▼

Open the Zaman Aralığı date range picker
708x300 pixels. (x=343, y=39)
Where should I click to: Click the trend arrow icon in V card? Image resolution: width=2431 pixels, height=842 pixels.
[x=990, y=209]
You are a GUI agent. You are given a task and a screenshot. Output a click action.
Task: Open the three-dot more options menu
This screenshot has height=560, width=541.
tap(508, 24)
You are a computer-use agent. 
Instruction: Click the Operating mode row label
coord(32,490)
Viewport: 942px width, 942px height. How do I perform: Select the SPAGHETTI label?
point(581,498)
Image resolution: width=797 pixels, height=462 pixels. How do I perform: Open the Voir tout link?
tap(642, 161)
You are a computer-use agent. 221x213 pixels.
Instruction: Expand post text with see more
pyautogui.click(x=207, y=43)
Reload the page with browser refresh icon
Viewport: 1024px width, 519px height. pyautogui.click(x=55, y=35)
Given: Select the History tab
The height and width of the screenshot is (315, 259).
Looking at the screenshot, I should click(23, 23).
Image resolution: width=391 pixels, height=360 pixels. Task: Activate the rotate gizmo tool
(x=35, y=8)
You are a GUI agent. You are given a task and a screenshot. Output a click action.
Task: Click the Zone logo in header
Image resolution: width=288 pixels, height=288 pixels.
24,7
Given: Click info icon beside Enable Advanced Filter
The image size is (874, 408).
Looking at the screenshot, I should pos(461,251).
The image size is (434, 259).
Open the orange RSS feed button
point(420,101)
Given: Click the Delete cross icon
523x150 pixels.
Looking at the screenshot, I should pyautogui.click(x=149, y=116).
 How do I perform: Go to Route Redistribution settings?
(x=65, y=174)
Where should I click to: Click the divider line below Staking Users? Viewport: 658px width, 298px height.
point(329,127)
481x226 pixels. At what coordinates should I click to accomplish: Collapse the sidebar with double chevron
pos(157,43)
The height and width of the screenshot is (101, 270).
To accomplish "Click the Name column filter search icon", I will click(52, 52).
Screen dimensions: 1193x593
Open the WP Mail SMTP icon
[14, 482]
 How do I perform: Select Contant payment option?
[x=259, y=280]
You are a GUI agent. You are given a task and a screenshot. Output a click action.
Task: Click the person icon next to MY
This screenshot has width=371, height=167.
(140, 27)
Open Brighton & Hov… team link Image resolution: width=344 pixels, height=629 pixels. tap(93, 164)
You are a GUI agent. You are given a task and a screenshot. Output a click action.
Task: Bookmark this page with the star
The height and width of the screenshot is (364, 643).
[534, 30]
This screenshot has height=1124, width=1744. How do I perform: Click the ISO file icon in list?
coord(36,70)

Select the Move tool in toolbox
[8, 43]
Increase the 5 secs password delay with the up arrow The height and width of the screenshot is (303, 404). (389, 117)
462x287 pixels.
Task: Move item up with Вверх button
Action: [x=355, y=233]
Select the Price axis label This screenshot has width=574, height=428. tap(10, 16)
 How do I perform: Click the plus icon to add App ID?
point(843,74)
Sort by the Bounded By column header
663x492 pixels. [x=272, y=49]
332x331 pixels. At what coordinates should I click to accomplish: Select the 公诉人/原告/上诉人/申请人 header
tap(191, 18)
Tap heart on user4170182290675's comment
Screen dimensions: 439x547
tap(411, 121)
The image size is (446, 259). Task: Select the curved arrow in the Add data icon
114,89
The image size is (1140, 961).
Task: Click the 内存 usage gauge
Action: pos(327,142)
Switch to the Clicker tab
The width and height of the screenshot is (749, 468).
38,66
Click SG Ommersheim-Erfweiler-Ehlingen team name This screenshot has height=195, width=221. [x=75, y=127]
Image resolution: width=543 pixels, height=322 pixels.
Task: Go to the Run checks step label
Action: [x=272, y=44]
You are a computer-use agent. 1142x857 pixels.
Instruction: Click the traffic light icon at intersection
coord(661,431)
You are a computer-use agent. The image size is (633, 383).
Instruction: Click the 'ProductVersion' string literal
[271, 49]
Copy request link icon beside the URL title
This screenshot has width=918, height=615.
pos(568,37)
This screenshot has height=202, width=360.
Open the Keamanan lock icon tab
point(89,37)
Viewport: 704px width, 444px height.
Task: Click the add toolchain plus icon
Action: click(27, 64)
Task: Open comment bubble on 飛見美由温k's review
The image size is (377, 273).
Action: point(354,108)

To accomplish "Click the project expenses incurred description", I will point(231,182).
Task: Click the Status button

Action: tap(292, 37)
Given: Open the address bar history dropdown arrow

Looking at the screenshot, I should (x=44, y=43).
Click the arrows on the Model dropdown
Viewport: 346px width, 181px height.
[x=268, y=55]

▲

ACTION ITEM => Scan the entries and show every line in which the word "comment" is found.

ANSWER =>
Tap heart on user4170182290675's comment
Task: Open comment bubble on 飛見美由温k's review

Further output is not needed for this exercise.